Что требуется: Замените «минойского общества» на «критского общества» в отрывке текста о минойском Крите, начиная со слов «Эта замедленность развития» и заканчивая словами «на Востоке Крита.», и приведите этот отрывок целиком.

Исходный текст:
Внезапность этого скачка в новое качество кажется тем более очевидной, что до самого конца эпохи ранней бронзы, то есть, до начала периода «старых дворцов» Крит оставался одной из самых отсталых культурных провинций Эгейского мира. В особенности, если сравнивать Крит с такими районами, как Пелопоннес или Троада, где уже во второй половине III тысячелетия до н.э. возникли простейшие своеобразные культурные модели, системы и начали формироваться ранние дворцовые государства.
Эта замедленность развития минойского общества, очевидно, ещё более усугубленная его длительной изоляцией от внешнего мира, имела своим результатом явно преувеличенные формы родоплеменной организации, которые возникли на Крите уже в хронологических рамках эпохи ранней бронзы, а в некоторых местах продолжали существовать ещё и в течение периода «старых дворцов».
О родоплеменной организации на Крите напоминают широко практиковавшиеся на острове массовые курганные, как у скифов Северного Причерноморья, захоронения в больших усыпальницах —«толосах» в южной и центральной части Крита, и «оссуариев»- на Востоке Крита.

Записанные данные:
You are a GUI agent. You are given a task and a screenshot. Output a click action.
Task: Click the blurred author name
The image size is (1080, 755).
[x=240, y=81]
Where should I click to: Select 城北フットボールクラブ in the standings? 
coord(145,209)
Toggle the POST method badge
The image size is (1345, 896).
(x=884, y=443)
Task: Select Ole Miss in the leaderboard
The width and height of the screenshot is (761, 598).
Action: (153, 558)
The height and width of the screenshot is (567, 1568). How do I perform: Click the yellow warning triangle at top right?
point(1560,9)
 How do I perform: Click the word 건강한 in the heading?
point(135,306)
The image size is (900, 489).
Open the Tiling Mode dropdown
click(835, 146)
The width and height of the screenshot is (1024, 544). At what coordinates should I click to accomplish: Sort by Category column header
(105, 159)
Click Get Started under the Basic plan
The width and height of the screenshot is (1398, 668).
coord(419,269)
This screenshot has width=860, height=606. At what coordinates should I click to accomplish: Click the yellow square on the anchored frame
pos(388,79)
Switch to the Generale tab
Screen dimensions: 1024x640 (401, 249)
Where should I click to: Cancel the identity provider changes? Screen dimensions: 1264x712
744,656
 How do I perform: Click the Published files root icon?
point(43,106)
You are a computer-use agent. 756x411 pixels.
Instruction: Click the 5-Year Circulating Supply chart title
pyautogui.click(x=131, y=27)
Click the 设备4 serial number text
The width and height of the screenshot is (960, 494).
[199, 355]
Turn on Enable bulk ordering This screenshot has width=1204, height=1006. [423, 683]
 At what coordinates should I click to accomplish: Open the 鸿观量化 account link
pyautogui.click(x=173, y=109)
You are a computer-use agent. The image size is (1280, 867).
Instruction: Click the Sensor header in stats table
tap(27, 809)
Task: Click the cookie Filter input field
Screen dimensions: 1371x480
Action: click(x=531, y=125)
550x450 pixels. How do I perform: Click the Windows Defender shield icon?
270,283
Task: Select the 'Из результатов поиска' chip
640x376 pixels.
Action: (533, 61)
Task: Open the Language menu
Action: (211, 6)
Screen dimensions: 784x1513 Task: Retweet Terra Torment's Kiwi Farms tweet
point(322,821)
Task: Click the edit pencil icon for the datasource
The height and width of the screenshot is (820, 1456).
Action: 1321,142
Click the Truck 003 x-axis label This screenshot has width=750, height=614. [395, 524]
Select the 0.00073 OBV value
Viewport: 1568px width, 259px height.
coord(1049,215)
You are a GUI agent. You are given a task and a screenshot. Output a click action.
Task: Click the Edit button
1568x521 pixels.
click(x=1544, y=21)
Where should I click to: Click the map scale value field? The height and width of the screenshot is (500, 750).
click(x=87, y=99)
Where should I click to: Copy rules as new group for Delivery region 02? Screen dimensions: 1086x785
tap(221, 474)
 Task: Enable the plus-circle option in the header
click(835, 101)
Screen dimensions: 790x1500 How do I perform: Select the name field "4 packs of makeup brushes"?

Ответ на задание:
Эта замедленность развития критского общества, очевидно, ещё более усугубленная его длительной изоляцией от внешнего мира, имела своим результатом явно преувеличенные формы родоплеменной организации, которые возникли на Крите уже в хронологических рамках эпохи ранней бронзы, а в некоторых местах продолжали существовать ещё и в течение периода «старых дворцов».
О родоплеменной организации на Крите напоминают широко практиковавшиеся на острове массовые курганные, как у скифов Северного Причерноморья, захоронения в больших усыпальницах —«толосах» в южной и центральной части Крита, и «оссуариев»- на Востоке Крита.